▸ **Consigne A**: Reproduisez sans rien changer le passage des enregistrements qui commence à la ligne contenant "The height and width of the screenshot is (728, 2576). What" et se termine à la ligne contenant "Image resolution: width=2576 pixels, height=784", ces deux lignes comprises.

-------- Extrait --------

Pochette de l'album "When the kite string pops" du groupe Acid Bath

Tracklist :
1. The blue
2. Tranquilized
3. Cheap vodka
4. Finger paintings of the insane
5. Jezebel
6. Scream of the butterfly
7. Dr. Seuss is dead
8. Dope fiend
9. Toubabo Koomi
10. God machine
11. The Mortician’s flame
12. What color is death
13. The bones of baby dolls
14. Cassie eats cockroaches

Créature du marais

Ça sort tout poisseux, ça suinte… Les guitares sont lourdes et nous pouvons aisément reconnaître des éléments hérités de Black Sabbath dans la plupart des riffs, surtout dans les moments de lourdeur. Et puis on se dit aussi que le son fait très stoner aussi… Les moments d’accélérations peuvent faire penser à du death old school, et la simplicité des riffs peut même nous faire lorgner du côté de Celtic Frost période « Morbid tales » pour l’approche primitive du riff. On peut également penser à la scène alternative grunge avec cette énergie désespérée sur certains morceaux (« Tranquilized »).

Vous l’avez compris… On sait pas trop ce que c’est. Un conglomérat d’influences… Des pionniers aux groupes extrêmes, Acid Bath s’inscrit dans un ensemble de références.

Mais Acid Bath, c’est du sludge…

Le sludge ce n’est pas vraiment un genre, c’est un lieu, une atmosphère.

Acid Bath nous vient de Louisiane. C’est un des groupes pour lesquels le lieu de naissance n’a jamais été aussi primordial pour comprendre la musique proposée.

L’album sent le marais, la sueur, l’abus d’alcool, l’ennui et l’abandon… Sent le quotidien des perdus… Je vous conseille d’aller voir les photos et de vous renseigner sur la ville de Morgan City et de Houma ; les deux villes dont sont originaires les membres du groupe. Fait rigolo, Houma serait une ville jumelée avec la ville de Cambrai en France !

Rigolo également : le groupe est signé sur le label cofondé par un des membres de D.R.I, groupe de thrash crossover californien. Dois je vraiment vous expliquer la blague ?

--------

▸ **Consigne B**: D'après l'extrait sur l'album d'Acid Bath, de quelle région le groupe est-il originaire ?

-------- Enregistrements fournis --------

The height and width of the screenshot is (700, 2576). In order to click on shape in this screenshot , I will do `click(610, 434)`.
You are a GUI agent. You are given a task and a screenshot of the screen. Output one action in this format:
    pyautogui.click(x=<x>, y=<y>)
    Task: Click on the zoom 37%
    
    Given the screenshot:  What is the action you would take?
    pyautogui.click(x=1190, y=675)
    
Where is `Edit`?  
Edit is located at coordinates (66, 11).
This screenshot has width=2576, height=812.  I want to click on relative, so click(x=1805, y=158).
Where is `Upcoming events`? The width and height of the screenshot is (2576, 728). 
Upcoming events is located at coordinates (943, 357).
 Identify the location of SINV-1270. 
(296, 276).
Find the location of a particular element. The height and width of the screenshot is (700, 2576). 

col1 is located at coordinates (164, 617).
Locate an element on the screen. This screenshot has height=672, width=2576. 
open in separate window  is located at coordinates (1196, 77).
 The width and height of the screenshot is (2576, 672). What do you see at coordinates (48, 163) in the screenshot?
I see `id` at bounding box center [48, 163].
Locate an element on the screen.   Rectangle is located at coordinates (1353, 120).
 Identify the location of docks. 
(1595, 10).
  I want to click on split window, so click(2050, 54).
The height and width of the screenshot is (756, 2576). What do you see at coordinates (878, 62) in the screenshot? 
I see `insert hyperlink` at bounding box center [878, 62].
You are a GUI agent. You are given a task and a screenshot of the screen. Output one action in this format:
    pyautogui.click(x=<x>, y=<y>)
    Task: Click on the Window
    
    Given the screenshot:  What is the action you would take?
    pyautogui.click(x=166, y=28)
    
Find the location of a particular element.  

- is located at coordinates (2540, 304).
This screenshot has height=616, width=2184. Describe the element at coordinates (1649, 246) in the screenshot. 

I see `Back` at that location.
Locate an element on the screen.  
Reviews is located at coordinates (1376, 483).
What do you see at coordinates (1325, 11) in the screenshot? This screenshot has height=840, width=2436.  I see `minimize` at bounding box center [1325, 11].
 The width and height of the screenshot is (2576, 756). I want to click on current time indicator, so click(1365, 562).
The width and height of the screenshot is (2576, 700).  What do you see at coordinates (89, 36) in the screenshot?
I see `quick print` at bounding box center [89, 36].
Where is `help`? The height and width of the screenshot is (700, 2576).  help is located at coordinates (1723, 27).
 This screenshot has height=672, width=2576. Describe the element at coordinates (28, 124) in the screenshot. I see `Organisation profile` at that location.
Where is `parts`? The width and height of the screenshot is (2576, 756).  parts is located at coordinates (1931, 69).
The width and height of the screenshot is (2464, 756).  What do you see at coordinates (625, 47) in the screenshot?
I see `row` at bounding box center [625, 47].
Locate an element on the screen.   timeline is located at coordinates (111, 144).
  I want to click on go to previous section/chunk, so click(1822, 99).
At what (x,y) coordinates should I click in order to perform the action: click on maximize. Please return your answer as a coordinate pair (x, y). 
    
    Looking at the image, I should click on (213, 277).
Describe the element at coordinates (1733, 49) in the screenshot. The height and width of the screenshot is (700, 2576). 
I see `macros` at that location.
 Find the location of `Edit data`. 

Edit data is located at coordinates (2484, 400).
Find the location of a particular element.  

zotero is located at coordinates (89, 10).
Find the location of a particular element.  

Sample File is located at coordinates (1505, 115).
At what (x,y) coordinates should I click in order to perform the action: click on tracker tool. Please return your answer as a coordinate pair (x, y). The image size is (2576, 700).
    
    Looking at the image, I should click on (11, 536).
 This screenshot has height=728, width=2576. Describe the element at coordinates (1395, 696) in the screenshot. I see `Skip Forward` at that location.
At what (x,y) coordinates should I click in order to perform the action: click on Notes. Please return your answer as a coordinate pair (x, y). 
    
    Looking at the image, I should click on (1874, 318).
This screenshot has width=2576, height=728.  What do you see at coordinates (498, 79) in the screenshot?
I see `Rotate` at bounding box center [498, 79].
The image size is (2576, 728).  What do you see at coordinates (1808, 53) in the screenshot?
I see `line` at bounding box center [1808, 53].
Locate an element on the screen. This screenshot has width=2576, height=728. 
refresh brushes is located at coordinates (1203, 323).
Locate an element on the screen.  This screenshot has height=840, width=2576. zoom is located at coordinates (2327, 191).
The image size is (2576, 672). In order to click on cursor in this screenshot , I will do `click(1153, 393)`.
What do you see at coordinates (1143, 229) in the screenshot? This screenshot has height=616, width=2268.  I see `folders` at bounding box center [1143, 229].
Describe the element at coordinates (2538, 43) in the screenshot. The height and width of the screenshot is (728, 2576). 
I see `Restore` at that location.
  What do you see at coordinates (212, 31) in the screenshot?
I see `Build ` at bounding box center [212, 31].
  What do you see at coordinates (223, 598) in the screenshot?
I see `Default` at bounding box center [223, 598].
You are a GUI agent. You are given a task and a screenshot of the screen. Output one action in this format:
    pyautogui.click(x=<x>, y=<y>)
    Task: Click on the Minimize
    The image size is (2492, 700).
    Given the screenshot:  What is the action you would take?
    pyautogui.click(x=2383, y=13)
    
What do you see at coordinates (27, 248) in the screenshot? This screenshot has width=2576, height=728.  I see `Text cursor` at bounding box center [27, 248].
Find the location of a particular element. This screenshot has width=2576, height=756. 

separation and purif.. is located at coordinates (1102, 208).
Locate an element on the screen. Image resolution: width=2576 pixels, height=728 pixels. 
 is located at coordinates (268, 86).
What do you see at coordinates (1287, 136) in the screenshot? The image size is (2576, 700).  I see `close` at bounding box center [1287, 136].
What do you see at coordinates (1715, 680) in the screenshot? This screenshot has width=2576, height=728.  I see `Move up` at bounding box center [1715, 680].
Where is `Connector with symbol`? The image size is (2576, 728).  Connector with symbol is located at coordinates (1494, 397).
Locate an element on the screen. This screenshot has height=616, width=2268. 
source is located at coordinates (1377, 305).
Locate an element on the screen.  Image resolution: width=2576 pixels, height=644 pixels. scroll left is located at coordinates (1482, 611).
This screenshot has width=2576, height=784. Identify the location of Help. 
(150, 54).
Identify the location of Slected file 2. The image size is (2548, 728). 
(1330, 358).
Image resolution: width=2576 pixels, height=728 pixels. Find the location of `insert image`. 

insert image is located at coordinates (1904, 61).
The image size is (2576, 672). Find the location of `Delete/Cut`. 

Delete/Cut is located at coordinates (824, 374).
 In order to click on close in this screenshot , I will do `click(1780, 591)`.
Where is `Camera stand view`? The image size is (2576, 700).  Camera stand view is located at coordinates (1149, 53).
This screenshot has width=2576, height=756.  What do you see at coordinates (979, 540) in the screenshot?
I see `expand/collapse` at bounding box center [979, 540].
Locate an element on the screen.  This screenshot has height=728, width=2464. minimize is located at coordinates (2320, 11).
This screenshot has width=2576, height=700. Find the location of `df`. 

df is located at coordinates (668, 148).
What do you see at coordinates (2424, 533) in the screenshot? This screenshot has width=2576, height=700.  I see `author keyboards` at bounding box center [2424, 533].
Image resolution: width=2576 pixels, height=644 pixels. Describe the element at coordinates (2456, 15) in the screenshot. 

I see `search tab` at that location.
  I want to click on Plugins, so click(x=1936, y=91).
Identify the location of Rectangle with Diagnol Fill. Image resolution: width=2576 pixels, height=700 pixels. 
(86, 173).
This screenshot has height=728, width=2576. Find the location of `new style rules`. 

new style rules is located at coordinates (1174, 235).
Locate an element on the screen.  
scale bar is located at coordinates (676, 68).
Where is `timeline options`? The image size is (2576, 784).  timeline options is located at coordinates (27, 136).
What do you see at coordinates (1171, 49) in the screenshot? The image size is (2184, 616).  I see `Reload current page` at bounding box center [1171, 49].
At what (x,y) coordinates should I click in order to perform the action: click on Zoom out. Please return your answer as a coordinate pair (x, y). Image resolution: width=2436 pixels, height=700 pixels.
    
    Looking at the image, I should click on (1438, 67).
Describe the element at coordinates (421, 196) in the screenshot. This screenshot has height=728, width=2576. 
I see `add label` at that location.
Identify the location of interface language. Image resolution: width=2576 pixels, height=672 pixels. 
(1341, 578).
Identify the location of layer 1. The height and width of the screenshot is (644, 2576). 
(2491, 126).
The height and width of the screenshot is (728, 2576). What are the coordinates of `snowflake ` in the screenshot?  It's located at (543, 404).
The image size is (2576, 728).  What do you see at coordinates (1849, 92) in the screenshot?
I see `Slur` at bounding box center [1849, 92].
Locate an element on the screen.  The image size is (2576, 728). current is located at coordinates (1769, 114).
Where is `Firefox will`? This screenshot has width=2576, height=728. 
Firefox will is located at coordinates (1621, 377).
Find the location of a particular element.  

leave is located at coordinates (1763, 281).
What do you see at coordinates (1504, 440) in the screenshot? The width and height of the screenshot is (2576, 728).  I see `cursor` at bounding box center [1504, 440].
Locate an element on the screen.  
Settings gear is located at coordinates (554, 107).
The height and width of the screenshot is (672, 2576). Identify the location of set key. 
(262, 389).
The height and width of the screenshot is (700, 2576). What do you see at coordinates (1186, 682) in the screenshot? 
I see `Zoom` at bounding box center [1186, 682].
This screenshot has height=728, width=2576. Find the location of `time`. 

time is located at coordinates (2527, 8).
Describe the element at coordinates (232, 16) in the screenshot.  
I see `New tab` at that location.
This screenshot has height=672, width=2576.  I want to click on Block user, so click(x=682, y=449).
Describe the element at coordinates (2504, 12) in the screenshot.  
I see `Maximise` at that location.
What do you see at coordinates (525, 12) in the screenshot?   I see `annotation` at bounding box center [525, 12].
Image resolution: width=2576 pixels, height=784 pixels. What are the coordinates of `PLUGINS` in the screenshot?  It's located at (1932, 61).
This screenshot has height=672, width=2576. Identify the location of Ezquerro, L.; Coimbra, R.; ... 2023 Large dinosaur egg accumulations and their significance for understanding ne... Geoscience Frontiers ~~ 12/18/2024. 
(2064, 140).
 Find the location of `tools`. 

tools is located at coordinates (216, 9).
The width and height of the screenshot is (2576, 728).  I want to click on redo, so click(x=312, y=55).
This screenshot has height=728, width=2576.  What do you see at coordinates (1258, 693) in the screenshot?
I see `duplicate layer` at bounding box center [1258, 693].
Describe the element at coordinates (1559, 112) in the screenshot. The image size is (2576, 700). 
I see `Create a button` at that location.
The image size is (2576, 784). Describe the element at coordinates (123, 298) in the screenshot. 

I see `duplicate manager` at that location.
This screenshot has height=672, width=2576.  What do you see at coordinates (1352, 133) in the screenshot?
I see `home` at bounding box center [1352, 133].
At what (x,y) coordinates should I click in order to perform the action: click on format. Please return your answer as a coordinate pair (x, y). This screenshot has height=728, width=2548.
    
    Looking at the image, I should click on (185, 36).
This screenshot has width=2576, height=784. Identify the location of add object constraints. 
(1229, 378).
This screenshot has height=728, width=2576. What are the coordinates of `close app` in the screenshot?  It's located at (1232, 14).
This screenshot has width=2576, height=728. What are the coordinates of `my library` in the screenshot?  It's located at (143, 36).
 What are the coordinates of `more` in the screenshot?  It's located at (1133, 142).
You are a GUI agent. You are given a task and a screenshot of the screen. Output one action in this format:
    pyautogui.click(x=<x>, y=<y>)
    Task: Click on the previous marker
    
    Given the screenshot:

--------

▸ **Réponse attendue A**:
The height and width of the screenshot is (728, 2576). What are the coordinates of `snowflake ` in the screenshot?  It's located at (543, 404).
The image size is (2576, 728).  What do you see at coordinates (1849, 92) in the screenshot?
I see `Slur` at bounding box center [1849, 92].
Locate an element on the screen.  The image size is (2576, 728). current is located at coordinates (1769, 114).
Where is `Firefox will`? This screenshot has width=2576, height=728. 
Firefox will is located at coordinates (1621, 377).
Find the location of a particular element.  

leave is located at coordinates (1763, 281).
What do you see at coordinates (1504, 440) in the screenshot? The width and height of the screenshot is (2576, 728).  I see `cursor` at bounding box center [1504, 440].
Locate an element on the screen.  
Settings gear is located at coordinates (554, 107).
The height and width of the screenshot is (672, 2576). Identify the location of set key. 
(262, 389).
The height and width of the screenshot is (700, 2576). What do you see at coordinates (1186, 682) in the screenshot? 
I see `Zoom` at bounding box center [1186, 682].
This screenshot has height=728, width=2576. Find the location of `time`. 

time is located at coordinates (2527, 8).
Describe the element at coordinates (232, 16) in the screenshot.  
I see `New tab` at that location.
This screenshot has height=672, width=2576.  I want to click on Block user, so click(x=682, y=449).
Describe the element at coordinates (2504, 12) in the screenshot.  
I see `Maximise` at that location.
What do you see at coordinates (525, 12) in the screenshot?   I see `annotation` at bounding box center [525, 12].
Image resolution: width=2576 pixels, height=784 pixels. What are the coordinates of `PLUGINS` in the screenshot?  It's located at (1932, 61).

▸ **Réponse attendue B**: De Louisiane.